Regulation of cell migration and behavior in Caenorhabditis elegans

Transcription initiation is a key regulatory point of nearly every cell signaling pathway; therefore, understanding the regulation and function or transcription factors is essential for understanding physiological and pathological processes. The Myc and Mondo transcription factors heterodimerize with Max and Mlx, respectively, bind DNA, and activate transcription of many of the same promoters. Antagonizing Myc and Mondo are the Mad proteins which dimerize with either Max or Mlx to repress transcription. The regulation of Mondo subcellular localization is unique among family members as this protein localizes to the outer michondrial membrane. Mondo proteins have clear nuclear functions in regulating the transcription of key glycolytic enzymes, yet the signal(s) that cause Mondo translocation to the nucleus are not yet known. To characterize the genetic interactions of Myc superfamily members and examine the regulation of Mondo subcellular localization, we examined their orthologs in the model genetic and developmental organism, Caenorhabditis elegans. The nematode orthologs of Myc and Mondo, MML-1, and Mlx, MXL-2, heterodimerize and activate transcription similar to their mammalian counterparts.
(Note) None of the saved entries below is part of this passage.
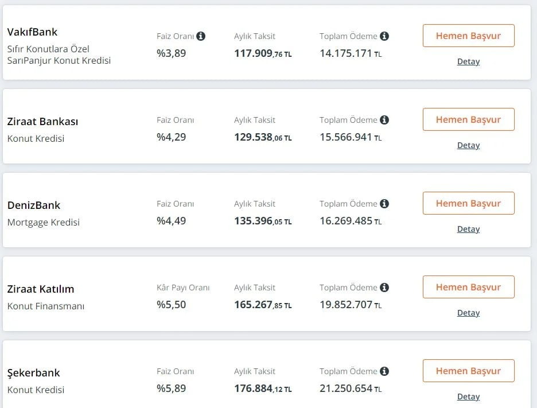Click VakıfBank Toplam Ödeme info icon
This screenshot has height=408, width=537.
click(384, 36)
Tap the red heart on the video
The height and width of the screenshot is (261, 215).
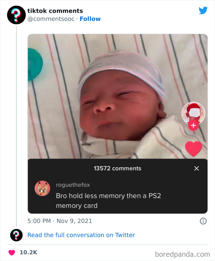click(194, 149)
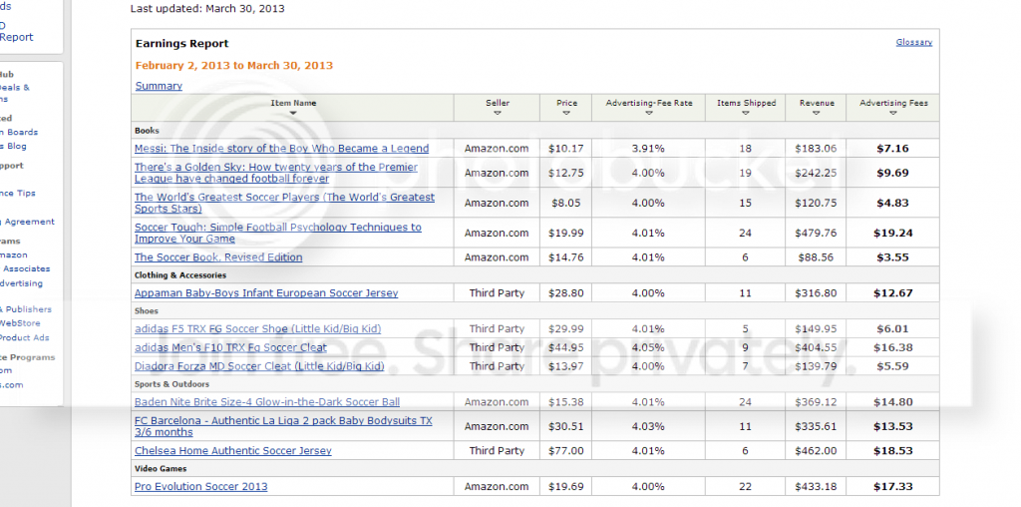Sort by Advertising Fees column arrow
Viewport: 1021px width, 507px height.
(x=893, y=114)
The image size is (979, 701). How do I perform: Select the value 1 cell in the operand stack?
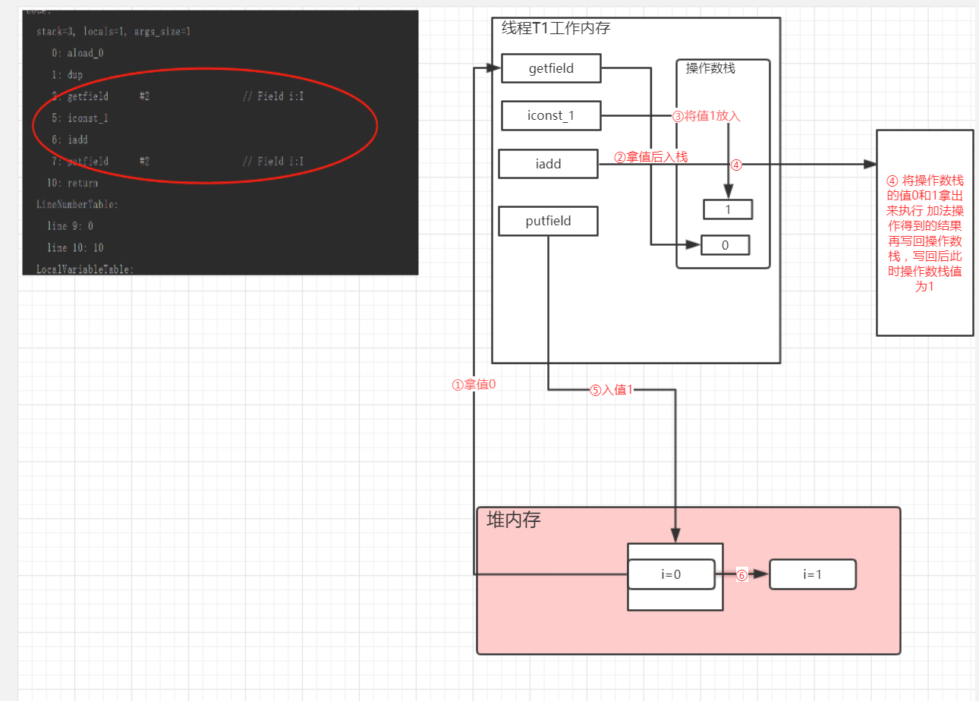coord(728,209)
Despite a high degree of sequence conservation in subcellular localization domains, MML-1 is a nuclear protein. MML-1 and MXL-2 play roles in cell migration and behavior. These proteins act in the nonmigrating hypodermis to regulate the transcription of extracellular matrix components which control migration of ray 1 precursor cells. MML-1/MXL-2, in conjunction with Wnt/BAR-1 and semaphorin signaling, regulate the migration of ray 1 precursor cells. Further, we find that MML-1/MXL-2 regulates male attraction to hermaphrodites and antagonizes MDL-1/MXL-1 in regulating hermaphrodite avoidance. These functions of MML-1 and MXL-2 broaden the roles of Myc and Mondo proteins suggesting additional, but currently unappreciated, roles in development and disease for this highly conserved network of transcription factors.